Though the U.S. job market has been slow to recover from the recession, the unemployment rate has fallen to 8.8 percent from 9.8 percent in November, and there has been sustained growth over the past five months. In a jolt of good news for those looking for work, a new survey released this week showed that startups are increasingly optimistic about the economic climate and plan to continue to hire additional workers this year.
The survey, Startup Outlook 2011, was released on Friday by Silicon Valley Bank, which works with venture capital and technology companies throughout the world. The bank surveyed 375 U.S.-based private, VC-backed software, hardware, life science and cleantech companies and found that a majority of startups are bullish on the direction of the U.S. economy.
According to the survey, a majority of startups believe the economy will continue to improve as the year goes on. Of the companies polled, 83 percent plan to hire this year, representing a marked increase from the 73 percent of businesses that said they would add workers during last year's survey.
The burgeoning confidence that startups have in the economic recovery is especially important as small businesses are historically responsible for a majority of hiring in the U.S. following economic contractions. According to Silicon Valley Bank chief executive Greg Becker, the planned hiring illustrates the success that startups have experienced over the past year – even as the economy struggled to expand.
"This new data, however, clearly shows that technology companies met or beat their 2010 revenue targets, are still experiencing improved business conditions and are creating U.S. jobs," Becker said in a statement. "There is no question that the innovation sector is making a tangible impact on the U.S. economy and our ability to compete globally."
Nonetheless, the startups surveyed also said that securing loans and working through complex regulations could impede future growth. Life science startups were particularly concerned about new regulations, with 64 percent of these companies affirming their ability to grow is significantly hurt by new rules. Further, 83 percent assert the government could help them expand by streamlining the FDA approval process.

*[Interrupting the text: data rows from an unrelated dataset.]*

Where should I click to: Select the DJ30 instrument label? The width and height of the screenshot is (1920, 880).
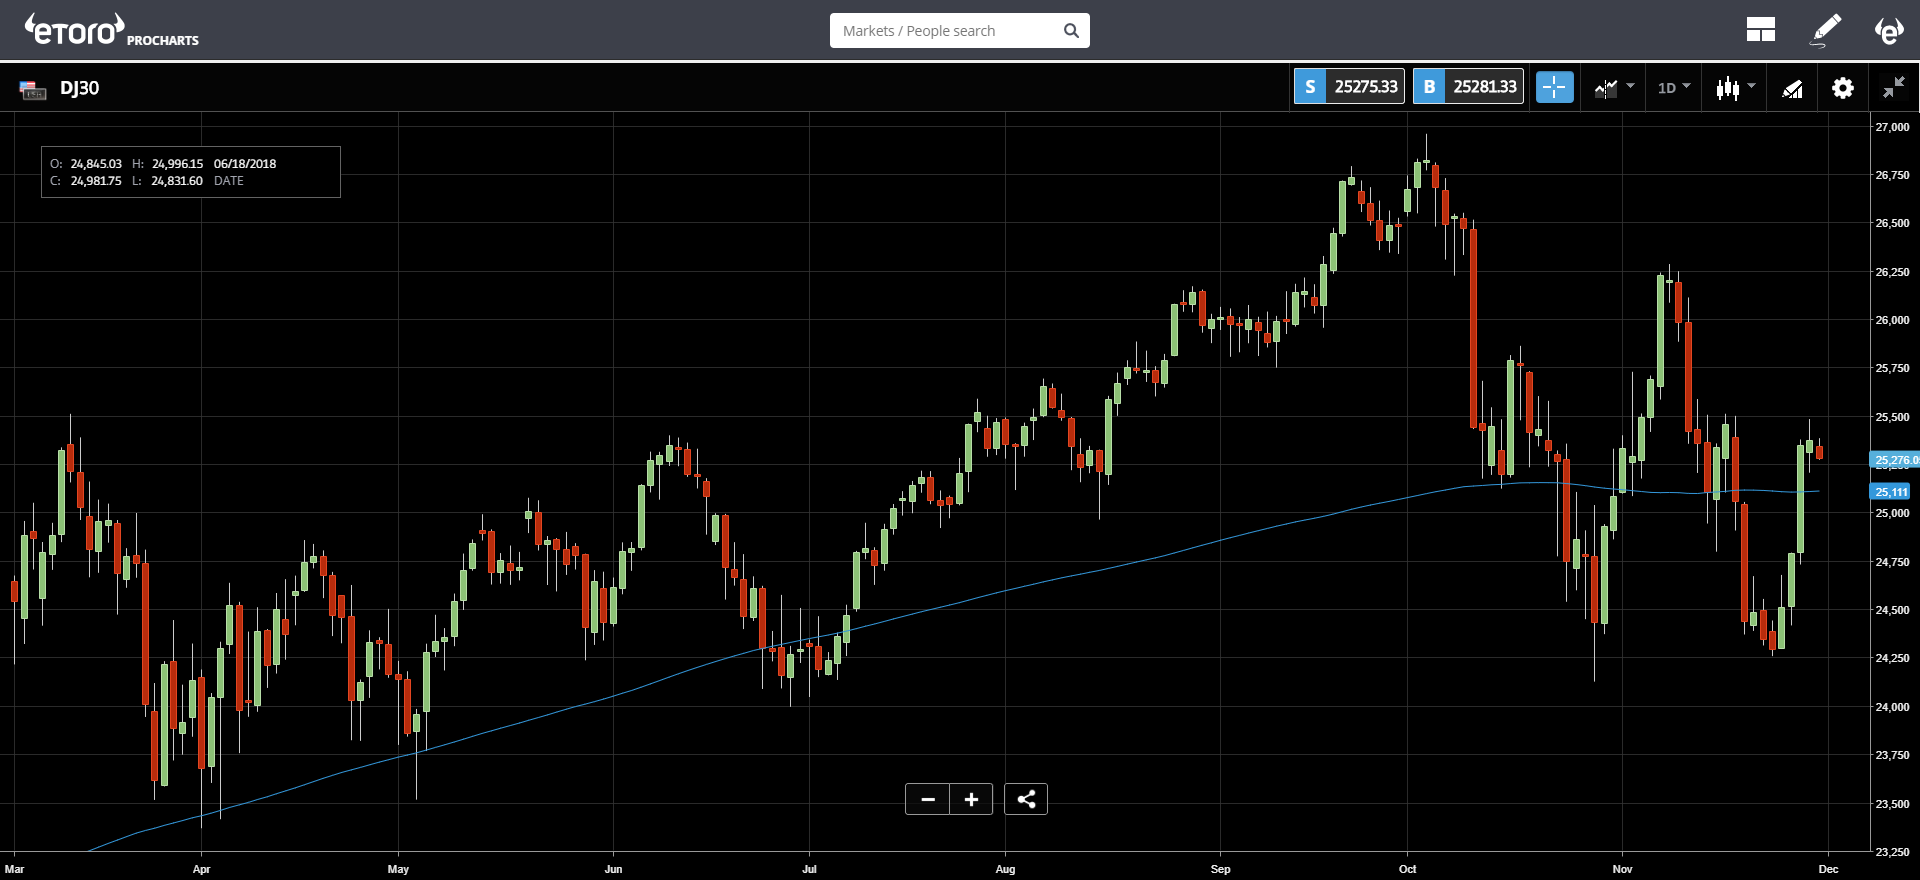[79, 88]
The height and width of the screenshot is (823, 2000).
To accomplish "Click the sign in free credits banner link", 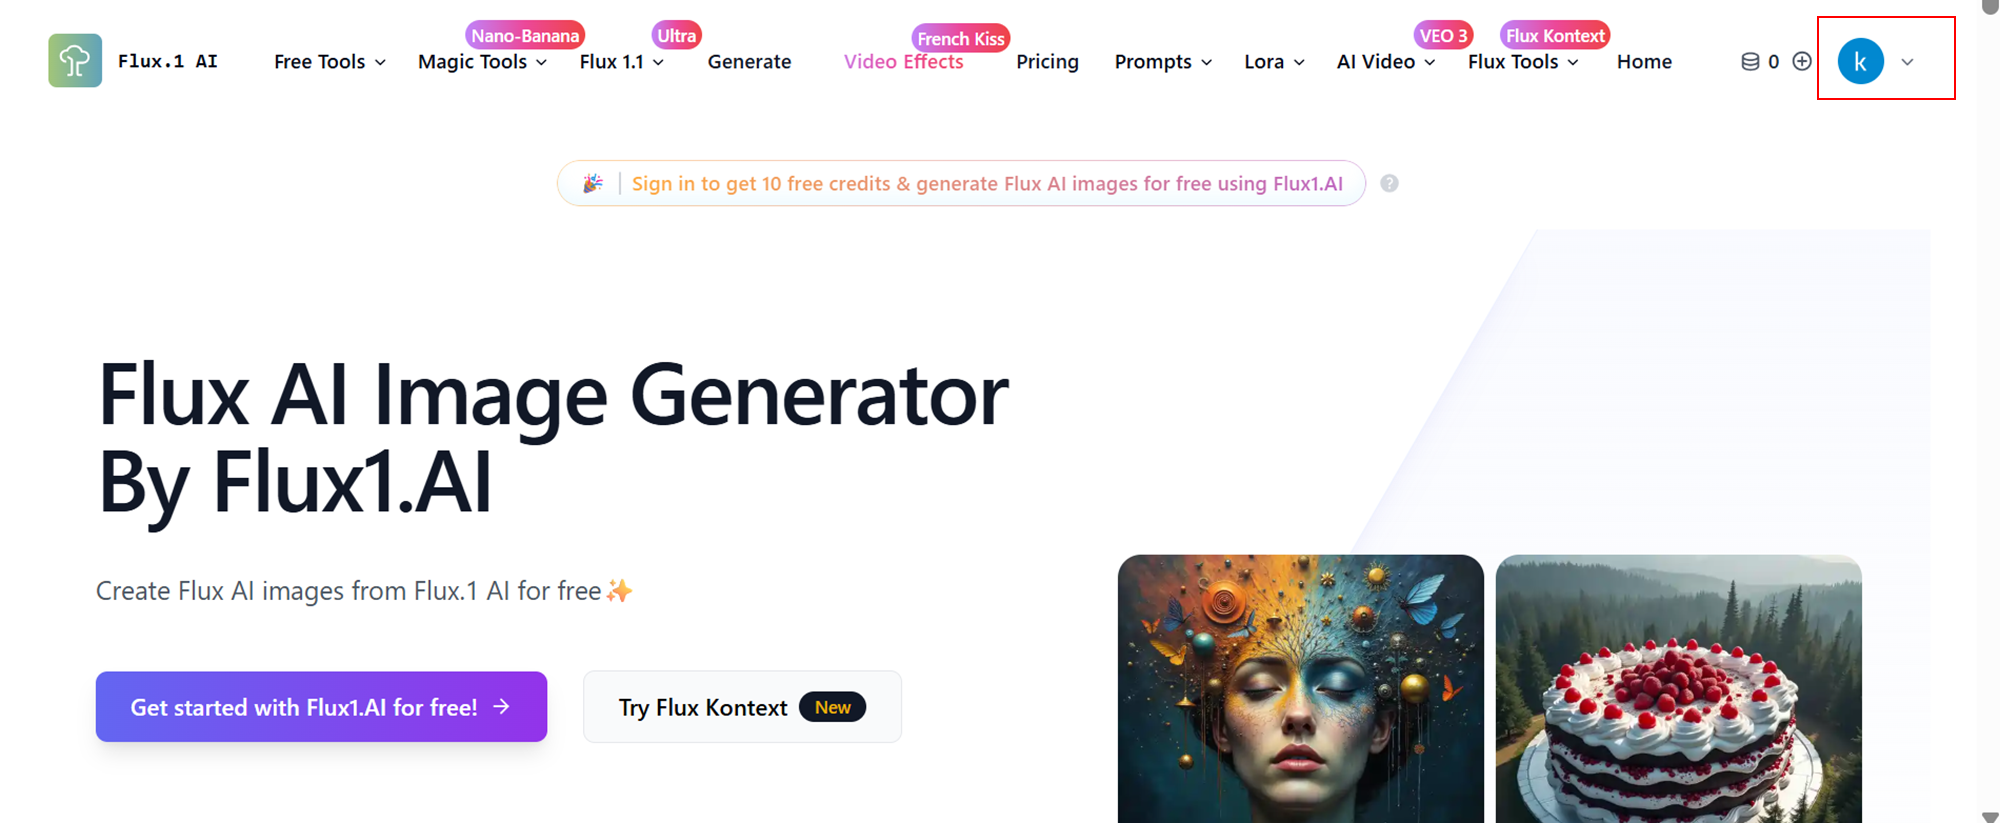I will tap(987, 184).
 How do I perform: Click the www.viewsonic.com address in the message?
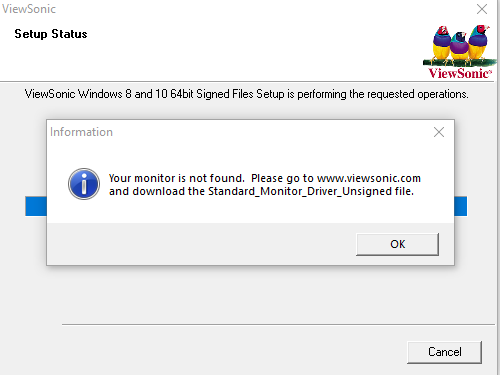click(x=369, y=178)
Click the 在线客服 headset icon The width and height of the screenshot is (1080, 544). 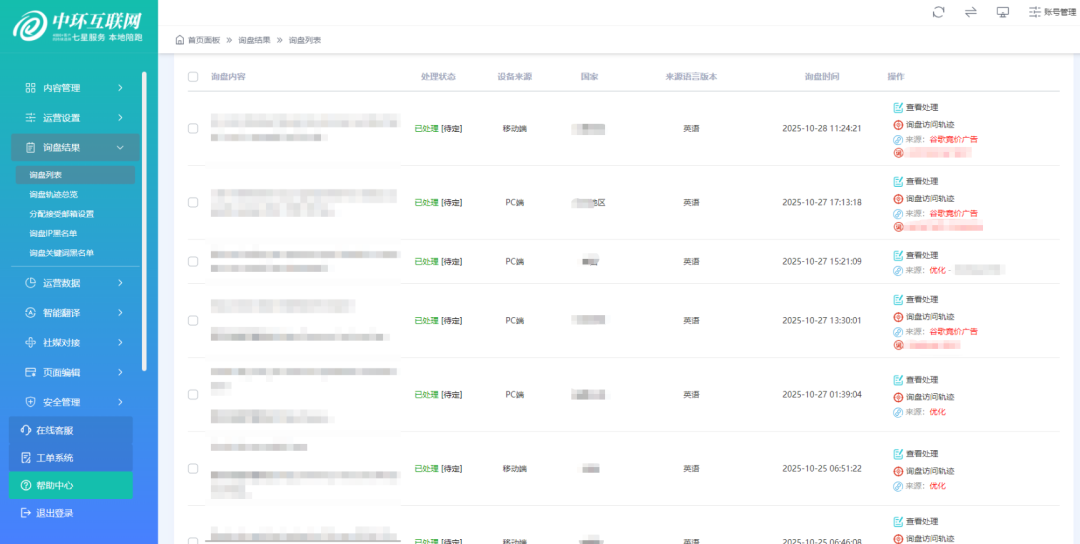click(26, 430)
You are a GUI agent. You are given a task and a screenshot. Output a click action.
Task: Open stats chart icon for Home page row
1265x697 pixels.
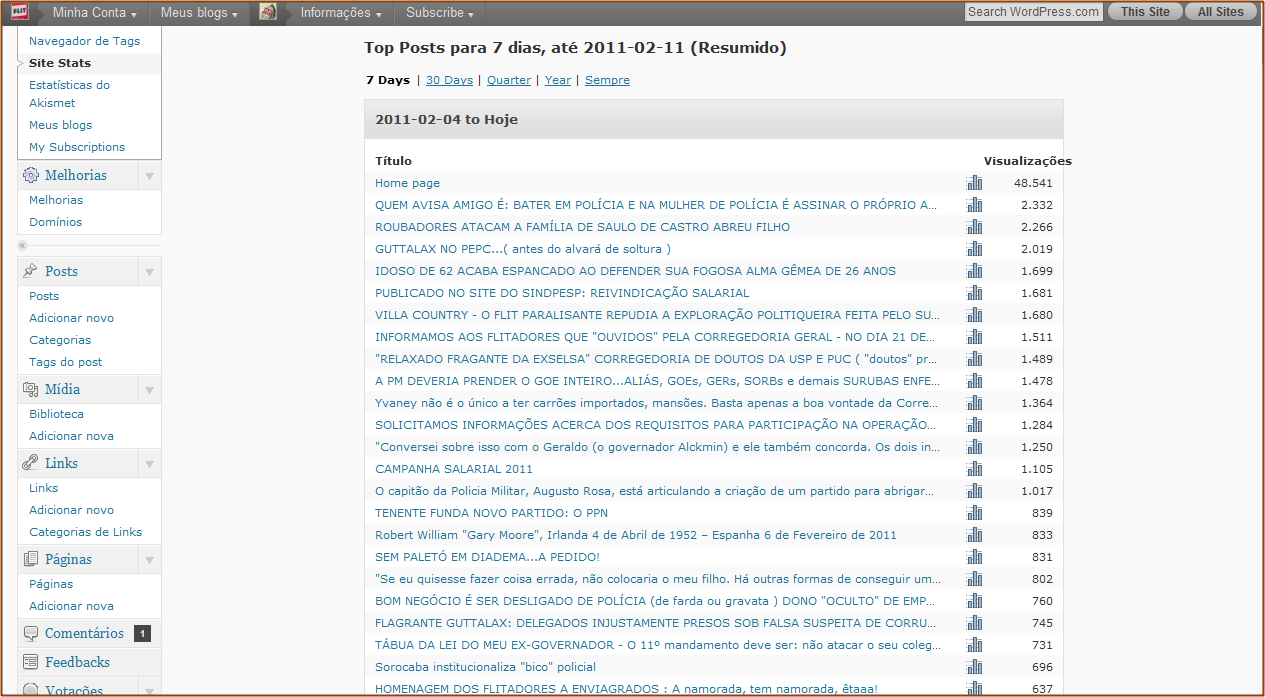974,183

Mary Dent, the general counsel and head of government relations for SVB Financial Group, said the survey is meant to help entrepreneurs succeed and to highlight potential impediments to growth they face to policymakers. "We launched Startup Outlook last year to help bring entrepreneurs' issues and ideas to policymakers so they can help create an environment in which American innovators can build thriving businesses in the U.S," Dent affirmed.